Ваня Крылов да Кирилл Акутин, как всегда являлись бессменными заводилами отчаянной оренбургской детворы.

Кирилл приносил из дома моток крепко связанных вожжей. Один конец петлёй накидывали на пенёк спиленного дерева, а другой бросали вниз, до самой закраины  и спускались на лёд. К ним присоединялись  другие мальчишки и начинались бешеные обгонялки, игры, раскаты, сопровождающиеся бесконечным ором проказников. А из кустов противоположного берега за ними наблюдали пугачёвские соглядатаи.

 Однажды заигравшаяся пацанва заметила, как с берега напротив крепости, выскочила группа вооружённых мятежников и, скользя по льду и падая, устремилась к их берегу.

Шустые легконогие мальчуганы сразу же кинулись удирать к своим потайным щелям у Яицких ворот, а Иван с Кирилллом, побросав клюшки, стали вскарабкиваться по крутому обрыву на вожжах. Нападавшие бунтари легко могли бы перестрелять ребятишек не только ружейным огнём, но и стрелами из луков, но они, видимо, с детьми не воевали, их интересовала защищённость Яицких ворот со стороны реки. Спрятавшиеся сорванцы и приготовившиеся к отражению гренадёры,  с удивлением заметили, что меж пеших показалось и несколько конников, осторожно скользя по гладкому льду, они приближались к берегу напротив. Когда до середины реки осталось с десяток саженей, конь одного из передних всадников в богатой шубе вдруг пробил передними копытами лед и, дико заржав, стал тонуть. Всадник, путаясь в шубе, спрыгнул с тонущего коня в воду и стал барахтаться в образовавшейся полынье. Пешие воины кинулись спасать тонущего всадника, а конь в богатой сбруе, освободившись от грузного седока, скачками проламывая лед, выбрался на сушу и ускакал к Яицким воротам, став неожиданным трофеем.

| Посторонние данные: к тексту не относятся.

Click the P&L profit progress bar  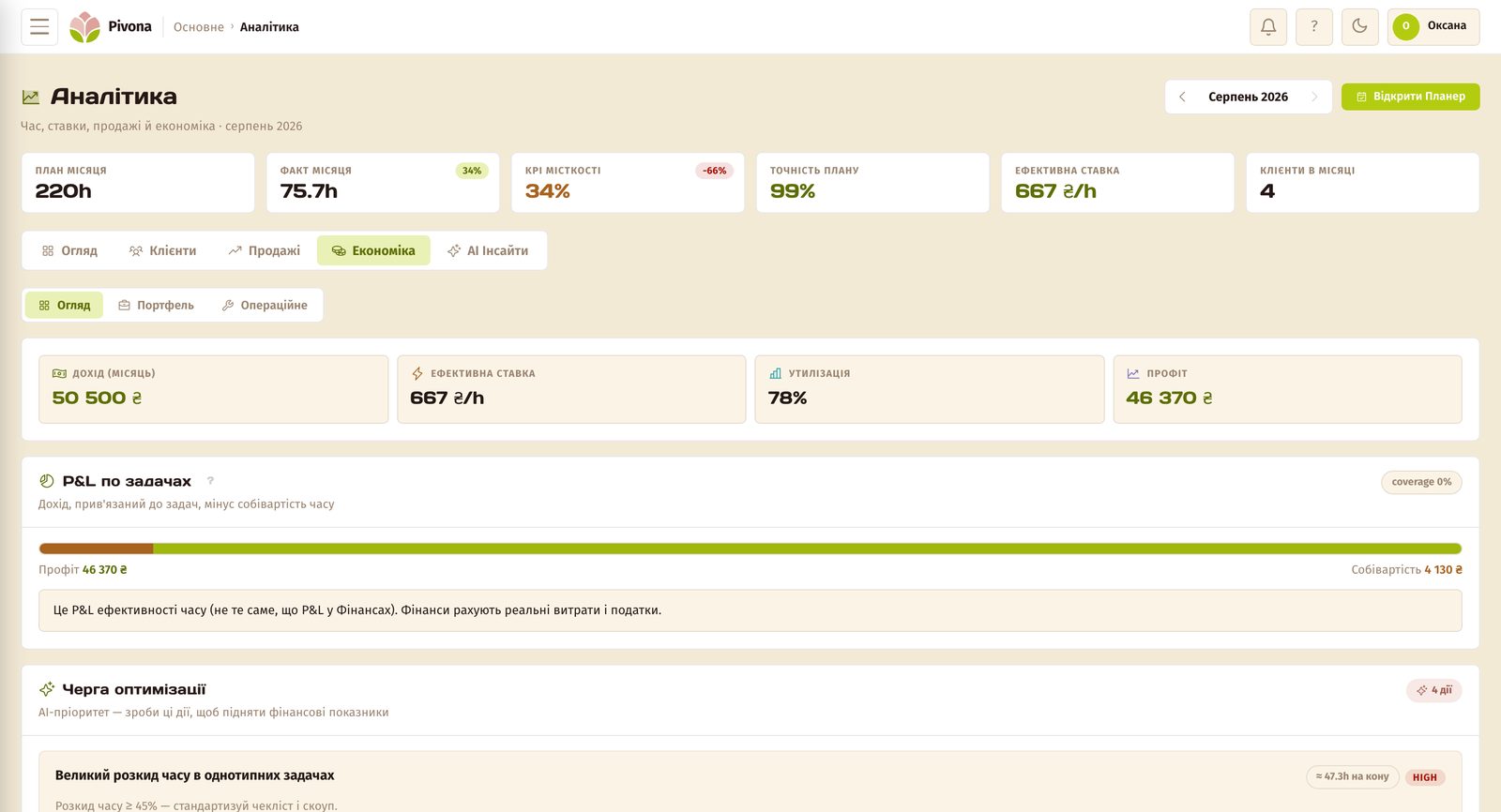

Пешие всадники с превеликим трудом вытащили тонущего казака на лёд, сбросили мокрую шубу, посадили на коня и скорым маршем убрались восвояси.

Опешившие от безрассудной дерзости пугачёвцев, гренадёры с животным, простодушным хохотом, доходящим до колик, наблюдали за конфузией своих недругов и ружейный огонь не открывали. Вскоре, озабоченный диким смехом, явился офицер и громким окриком восстановил дисциплину:

 - Капрал, чёрт лысый! Почему не стреляли? Там ведь тонул сам Емелька Пугач! Раззявы! Хлебала пораскрывали!

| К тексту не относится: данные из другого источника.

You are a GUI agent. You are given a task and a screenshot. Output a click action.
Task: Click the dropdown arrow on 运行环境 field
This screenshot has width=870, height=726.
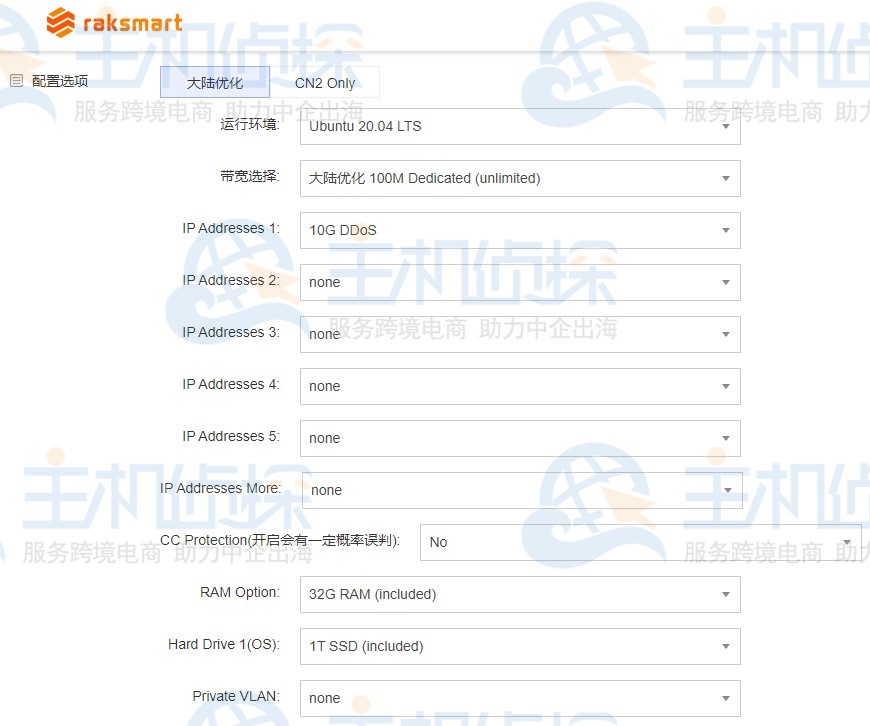(x=727, y=126)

 - Ваш бродь, - оправдывались солдаты, - так, ить, мы не хотели чистую яицкую водицу кровью испоганить, думали, что он и так утонет.

 - Ишь, чистоплюи! – Возмущался, еле сдерживая смех, поручик, - всех перепорю!

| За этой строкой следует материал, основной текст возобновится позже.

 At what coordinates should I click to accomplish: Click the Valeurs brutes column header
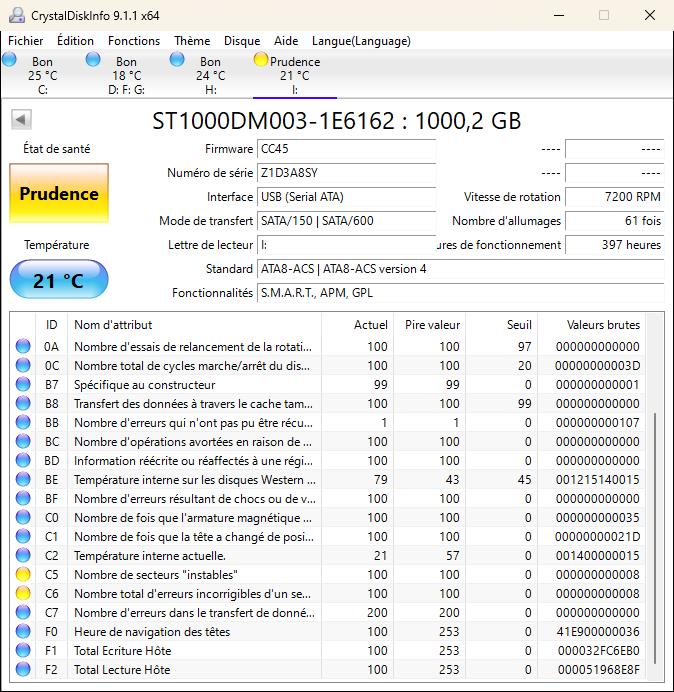602,325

 - Так, ить, спектакль, ваш бродь, в киянтер не ходи!

 - Слыхал? – Толкнул Ваня в бок отдыхивающегося Кирилла, - там сам Пугач чуть не утонул. Вот смеху-то. Пойдём, дяде Семёну расскажем.

Смотав вожжи и спрятав их в надёжное место, друзья побежали в канцелярию к Акутину-старшему, рассказать, что видели самого Пугачёва.

 

                                    15. Летописец Пётр Рычков.

 

Семён Иванович Акутин, порученец гарнизонного штаба, улучив свободную минуту, заскочил в департамент соляных дел к давнему знакомцу Петру Ивановичу Рычкову, посудачить о делах в крепости да проведать, как идёт обучение музыки своего крестника  Вани Крылова.  Шебутной, непоседливый мальчуган, временно оставшись на попечении своей матушки (его отец, капитан Крылов, застрял в осаждённой Яицкой крепости) не давал покоя и ему, всегда занятому на службе, офицеру. К тому же его старший сын Кирилл частенько сбегал к своему другу Ивану, отлынивая от домашних дел.

Узнав у поляка – музыканта, числившегося секретарём управителя дел, что Иван каждое утро прибегает на занятия и от учёбы не только не отлынивает, но даже и сам начинает самостоятельно разбирать довольно сложные музыкальные опусы, Семён успокоился и заглянул к академику в кабинет.

Тот, обложенный книгами и стопками исписанной бумаги, что-то быстро писал.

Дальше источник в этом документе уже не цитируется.